Rewrite the listing below with "magnifier icon" replaced by "magnifying glass icon" everywhere and nothing else changed.

* start Input data *

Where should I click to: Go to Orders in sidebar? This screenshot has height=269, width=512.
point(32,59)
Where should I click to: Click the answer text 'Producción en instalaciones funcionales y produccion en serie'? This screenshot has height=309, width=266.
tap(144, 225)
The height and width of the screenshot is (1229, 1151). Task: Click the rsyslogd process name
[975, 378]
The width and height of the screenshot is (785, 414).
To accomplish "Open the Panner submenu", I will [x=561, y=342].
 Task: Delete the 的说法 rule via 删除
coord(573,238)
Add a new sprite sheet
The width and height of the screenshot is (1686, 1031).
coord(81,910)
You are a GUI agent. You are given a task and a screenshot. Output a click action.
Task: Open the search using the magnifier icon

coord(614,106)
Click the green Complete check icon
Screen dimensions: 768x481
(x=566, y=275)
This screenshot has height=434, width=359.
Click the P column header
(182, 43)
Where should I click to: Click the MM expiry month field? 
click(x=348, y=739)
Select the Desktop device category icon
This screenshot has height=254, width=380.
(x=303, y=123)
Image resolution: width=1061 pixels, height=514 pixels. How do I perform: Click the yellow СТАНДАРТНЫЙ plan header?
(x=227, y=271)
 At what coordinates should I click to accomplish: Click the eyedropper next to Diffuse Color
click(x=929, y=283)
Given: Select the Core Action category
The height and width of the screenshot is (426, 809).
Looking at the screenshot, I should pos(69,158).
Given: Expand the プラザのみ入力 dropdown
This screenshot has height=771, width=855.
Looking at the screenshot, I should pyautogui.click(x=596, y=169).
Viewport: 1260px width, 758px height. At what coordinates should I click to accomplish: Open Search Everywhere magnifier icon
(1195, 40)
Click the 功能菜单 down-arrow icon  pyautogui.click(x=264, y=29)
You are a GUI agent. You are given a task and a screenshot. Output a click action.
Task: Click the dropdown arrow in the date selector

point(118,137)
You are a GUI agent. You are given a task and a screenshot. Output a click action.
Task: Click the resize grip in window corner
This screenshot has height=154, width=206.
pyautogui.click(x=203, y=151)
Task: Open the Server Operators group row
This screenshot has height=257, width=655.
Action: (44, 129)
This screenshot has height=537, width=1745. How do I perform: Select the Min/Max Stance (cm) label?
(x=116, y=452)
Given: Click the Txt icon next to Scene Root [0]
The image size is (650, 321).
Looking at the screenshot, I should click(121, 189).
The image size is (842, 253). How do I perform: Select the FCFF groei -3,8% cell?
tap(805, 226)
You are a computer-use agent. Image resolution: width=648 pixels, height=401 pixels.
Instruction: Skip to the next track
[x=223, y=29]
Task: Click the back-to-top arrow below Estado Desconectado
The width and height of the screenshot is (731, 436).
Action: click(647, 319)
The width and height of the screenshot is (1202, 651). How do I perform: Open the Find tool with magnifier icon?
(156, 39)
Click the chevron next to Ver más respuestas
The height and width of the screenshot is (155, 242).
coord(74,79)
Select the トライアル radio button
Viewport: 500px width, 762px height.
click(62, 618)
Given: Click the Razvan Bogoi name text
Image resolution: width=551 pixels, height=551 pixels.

* end Input data *

> **Problem solution**
Where should I click to: Go to Orders in sidebar? This screenshot has height=269, width=512.
point(32,59)
Where should I click to: Click the answer text 'Producción en instalaciones funcionales y produccion en serie'? This screenshot has height=309, width=266.
tap(144, 225)
The height and width of the screenshot is (1229, 1151). Task: Click the rsyslogd process name
[975, 378]
The width and height of the screenshot is (785, 414).
To accomplish "Open the Panner submenu", I will [x=561, y=342].
 Task: Delete the 的说法 rule via 删除
coord(573,238)
Add a new sprite sheet
The width and height of the screenshot is (1686, 1031).
coord(81,910)
You are a GUI agent. You are given a task and a screenshot. Output a click action.
Task: Open the search using the magnifying glass icon

coord(614,106)
Click the green Complete check icon
Screen dimensions: 768x481
(x=566, y=275)
This screenshot has height=434, width=359.
Click the P column header
(182, 43)
Where should I click to: Click the MM expiry month field? 
click(x=348, y=739)
Select the Desktop device category icon
This screenshot has height=254, width=380.
(x=303, y=123)
Image resolution: width=1061 pixels, height=514 pixels. How do I perform: Click the yellow СТАНДАРТНЫЙ plan header?
(x=227, y=271)
 At what coordinates should I click to accomplish: Click the eyedropper next to Diffuse Color
click(x=929, y=283)
Given: Select the Core Action category
The height and width of the screenshot is (426, 809).
Looking at the screenshot, I should pos(69,158).
Given: Expand the プラザのみ入力 dropdown
This screenshot has height=771, width=855.
Looking at the screenshot, I should pyautogui.click(x=596, y=169).
Viewport: 1260px width, 758px height. At what coordinates should I click to accomplish: Open Search Everywhere magnifying glass icon
(1195, 40)
Click the 功能菜单 down-arrow icon  pyautogui.click(x=264, y=29)
You are a GUI agent. You are given a task and a screenshot. Output a click action.
Task: Click the dropdown arrow in the date selector

point(118,137)
You are a GUI agent. You are given a task and a screenshot. Output a click action.
Task: Click the resize grip in window corner
This screenshot has height=154, width=206.
pyautogui.click(x=203, y=151)
Task: Open the Server Operators group row
This screenshot has height=257, width=655.
Action: (44, 129)
This screenshot has height=537, width=1745. How do I perform: Select the Min/Max Stance (cm) label?
(x=116, y=452)
Given: Click the Txt icon next to Scene Root [0]
The image size is (650, 321).
Looking at the screenshot, I should click(121, 189).
The image size is (842, 253). How do I perform: Select the FCFF groei -3,8% cell?
tap(805, 226)
You are a computer-use agent. Image resolution: width=648 pixels, height=401 pixels.
Instruction: Skip to the next track
[x=223, y=29]
Task: Click the back-to-top arrow below Estado Desconectado
The width and height of the screenshot is (731, 436).
Action: click(647, 319)
The width and height of the screenshot is (1202, 651). How do I perform: Open the Find tool with magnifying glass icon?
(156, 39)
Click the chevron next to Ver más respuestas
The height and width of the screenshot is (155, 242).
coord(74,79)
Select the トライアル radio button
Viewport: 500px width, 762px height.
click(62, 618)
Given: Click the Razvan Bogoi name text
Image resolution: width=551 pixels, height=551 pixels.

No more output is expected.